Le séminaire de l'équipe ComplexNetworks est un rendez-vous bi-mensuel organisé au sein du laboratoire LIP6. Des indications sur l'accès au site de Jussieu sont disponibles ici.
Pour s'inscrire à la liste de diffusion, contacter Fabien Tarissan.

Jean-Charles Delvenne, Université Catholique de Louvain
Dynamics on networks for communities, centralities and consensus
Lundi 6 février 2012 à 11h - salle 25-26/105
Abstract
Dynamical systems taking place on networks, such as opinion dynamics, synchronization, consensus or random walks, reveal a lot about their structure. In particular we show, through a dynamical reinterpretation of well-known concepts, how centrality measures (such as pagerank, eigencentrality, etc.)  and community detection quality functions (such as modularity, Potts, model, stability, etc.) are intimately related. The dynamical interpretation allows to design new centrality or community detection measures tailored for every particular application.
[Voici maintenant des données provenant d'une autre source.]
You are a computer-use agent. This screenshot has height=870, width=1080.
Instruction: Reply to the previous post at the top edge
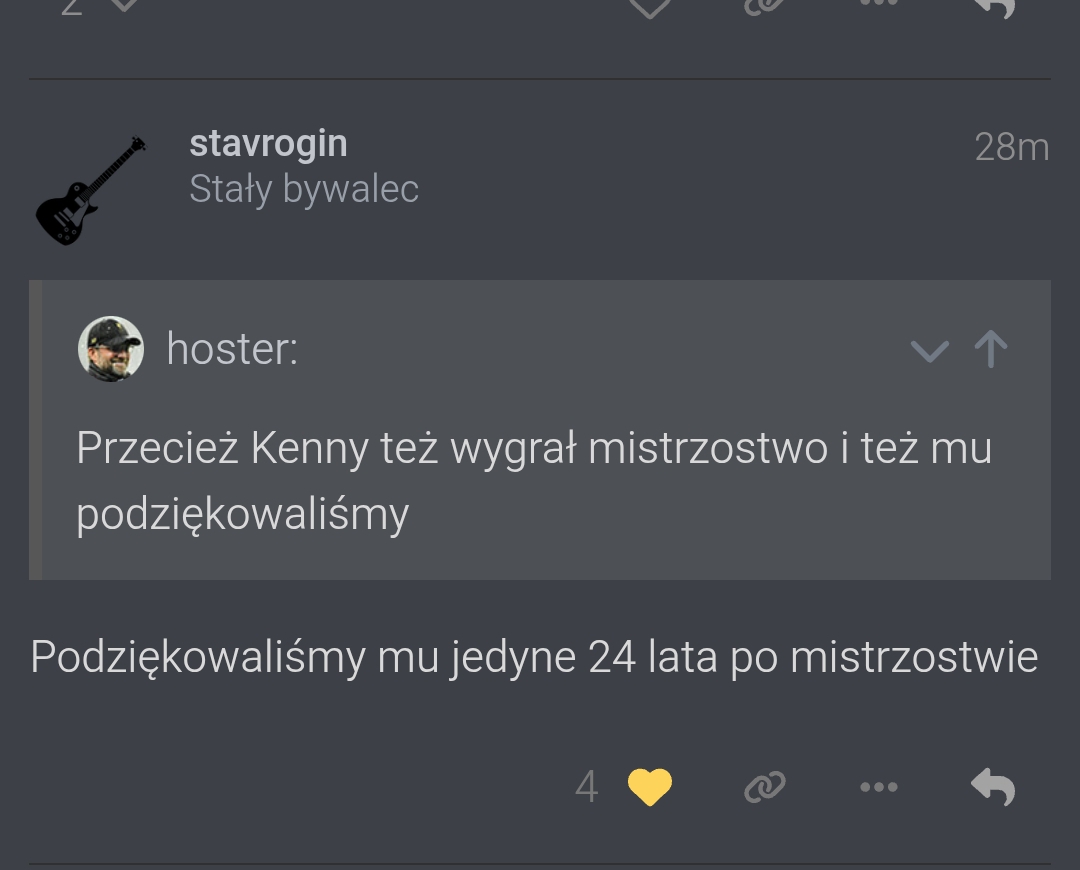993,6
Renaud Lambiotte, Naxys - FUNDP
On Pagerank, teleportation and modelling dynamics in complex networks
Jeudi 16 février 2012 à 11h - salle 55-65/211
Abstract
In this talk, I will present recent results from 2 recent papers. i) Random teleportation is a necessary evil for ranking and clustering directed networks based on random walks. Teleportation enables ergodic solutions, but the solutions must necessarily depend on the exact implementation and parametrization of the teleportation. For example, in the commonly used PageRank algorithm, the teleportation rate must trade off a heavily biased solution with a uniform solution. Here we show that teleportation to links rather than nodes enables a much smoother trade-off and effectively more robust results. We also show that, by not recording the teleportation steps of the random walker, we can further reduce the effect of teleportation with dramatic effects on clustering. ii) The traditional way of studying temporal networks is to aggregate the dynamics of the edges to create a static weighted network. This implicitly assumes that the edges are governed by Poisson processes, which is not typically the case in empirical temporal networks. Consequently, we examine the effects of non-Poisson inter-event statistics on the dynamics of edges, and we apply the concept of a generalized master equation to the study of continuous-time random walks on networks. We show that the equation reduces to the standard rate equations when the underlying process is Poisson and that the stationary solution is determined by an effective transition matrix whose leading eigenvector is easy to calculate. We discuss the implications of our work for dynamical processes on temporal networks and for the construction of network diagnostics that take into account their nontrivial stochastic nature.